The gap between target levels and actual production of the OPEC+ group further widened in March to over 1.4 million barrels per day (bpd) as Russian crude output started to feel the sting of the sanctions and self-sanctioning of buyers and was 300,000 bpd below target, according to an OPEC+ report seen by Reuters.
Last month, the producers in the OPEC+ alliance saw their combined crude oil production lag behind the quota by 1.45 million bpd, with the compliance rate shooting up to a record 157 percent since the start of the 10-million-bpd production cut agreed upon in April 2020.
Russia’s crude oil production, in particular, averaged 300,000 bpd below target at 10.018 million bpd, per secondary sources in the report seen by Reuters.
The OPEC+ crude production in March fell further behind the target levels after February output was more than 1 million bpd below the collective quota and the compliance rate was 136 percent.
In March, Russia began to feel the pinch from the sanctions, according to the latest OPEC+ estimates.
Russia’s oil industry is already showing signs of slowing down as Western buyers shun Russian oil while Moscow struggles to replace lost sales in the West with sales in emerging Asian markets.
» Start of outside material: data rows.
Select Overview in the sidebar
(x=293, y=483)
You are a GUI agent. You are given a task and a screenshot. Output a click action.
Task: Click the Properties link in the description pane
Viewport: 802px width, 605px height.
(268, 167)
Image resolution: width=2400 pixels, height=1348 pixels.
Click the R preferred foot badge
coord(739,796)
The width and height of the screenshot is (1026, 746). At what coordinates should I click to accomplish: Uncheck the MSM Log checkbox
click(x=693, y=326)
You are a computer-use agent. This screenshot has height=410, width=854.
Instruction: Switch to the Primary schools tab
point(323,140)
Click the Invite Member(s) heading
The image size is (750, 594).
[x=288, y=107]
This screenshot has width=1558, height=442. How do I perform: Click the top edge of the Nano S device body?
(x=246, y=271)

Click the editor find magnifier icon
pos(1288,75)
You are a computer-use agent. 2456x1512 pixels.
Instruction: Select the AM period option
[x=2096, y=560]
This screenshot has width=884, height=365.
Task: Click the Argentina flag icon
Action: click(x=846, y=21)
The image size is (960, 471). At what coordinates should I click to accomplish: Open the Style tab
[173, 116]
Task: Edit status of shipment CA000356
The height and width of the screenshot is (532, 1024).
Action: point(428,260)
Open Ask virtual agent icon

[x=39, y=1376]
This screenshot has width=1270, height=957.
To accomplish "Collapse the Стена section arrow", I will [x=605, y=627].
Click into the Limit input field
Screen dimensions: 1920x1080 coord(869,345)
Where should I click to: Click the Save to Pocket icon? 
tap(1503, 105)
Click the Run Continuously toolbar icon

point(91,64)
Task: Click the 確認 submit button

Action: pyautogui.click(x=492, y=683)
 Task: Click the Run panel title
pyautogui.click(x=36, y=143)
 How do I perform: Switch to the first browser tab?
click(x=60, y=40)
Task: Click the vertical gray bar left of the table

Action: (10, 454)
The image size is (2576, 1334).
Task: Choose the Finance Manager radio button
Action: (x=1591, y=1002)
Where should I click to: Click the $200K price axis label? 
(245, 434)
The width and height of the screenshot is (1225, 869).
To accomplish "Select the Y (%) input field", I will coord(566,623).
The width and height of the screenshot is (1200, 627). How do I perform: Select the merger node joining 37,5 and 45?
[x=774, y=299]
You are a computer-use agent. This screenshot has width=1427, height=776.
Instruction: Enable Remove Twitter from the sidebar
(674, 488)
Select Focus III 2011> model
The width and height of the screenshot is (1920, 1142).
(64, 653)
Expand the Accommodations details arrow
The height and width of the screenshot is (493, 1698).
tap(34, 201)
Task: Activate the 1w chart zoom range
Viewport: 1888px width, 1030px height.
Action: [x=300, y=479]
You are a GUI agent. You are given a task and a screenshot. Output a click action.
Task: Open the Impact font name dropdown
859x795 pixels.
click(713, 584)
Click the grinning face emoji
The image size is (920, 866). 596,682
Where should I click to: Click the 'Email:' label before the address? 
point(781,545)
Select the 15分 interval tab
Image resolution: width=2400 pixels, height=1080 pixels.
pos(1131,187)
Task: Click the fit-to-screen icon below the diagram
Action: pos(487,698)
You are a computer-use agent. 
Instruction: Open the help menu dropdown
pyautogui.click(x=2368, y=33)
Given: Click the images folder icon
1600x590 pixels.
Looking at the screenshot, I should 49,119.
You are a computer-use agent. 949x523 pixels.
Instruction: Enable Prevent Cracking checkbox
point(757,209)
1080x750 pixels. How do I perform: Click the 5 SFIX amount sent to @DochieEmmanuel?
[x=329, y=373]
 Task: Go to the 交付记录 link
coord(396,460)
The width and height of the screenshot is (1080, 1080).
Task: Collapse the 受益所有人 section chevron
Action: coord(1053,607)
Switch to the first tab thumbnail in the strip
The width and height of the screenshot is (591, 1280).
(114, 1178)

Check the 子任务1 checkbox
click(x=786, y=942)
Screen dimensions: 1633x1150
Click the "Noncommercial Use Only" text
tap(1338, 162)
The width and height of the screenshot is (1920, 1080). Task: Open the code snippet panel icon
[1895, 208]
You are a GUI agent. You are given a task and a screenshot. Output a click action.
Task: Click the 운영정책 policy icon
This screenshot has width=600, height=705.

The war Putin started in Ukraine is hitting home: storage capacity is full, infrastructure and shipping logistics prevent Russian from exporting all the oil unwanted in the West to China and India, refineries are cutting run rates as product storage is overflowing, and as a result, companies are scaling back crude production.
OPEC only raised its oil production by just 57,000 bpd in March from February, as African members’ struggles to pump more crude partially offset increases at the core OPEC members of the Middle East, OPEC’s Monthly Oil Market Report (MOMR) showed last week.
Russian oil supply is expected to fall by 1.5 million bpd in April, with shut-ins projected to accelerate to around 3 million bpd from May, the International Energy Agency (IEA) said in its monthly report last week. The IEA was ditched by OPEC at its latest meeting as a secondary source provider to assess production.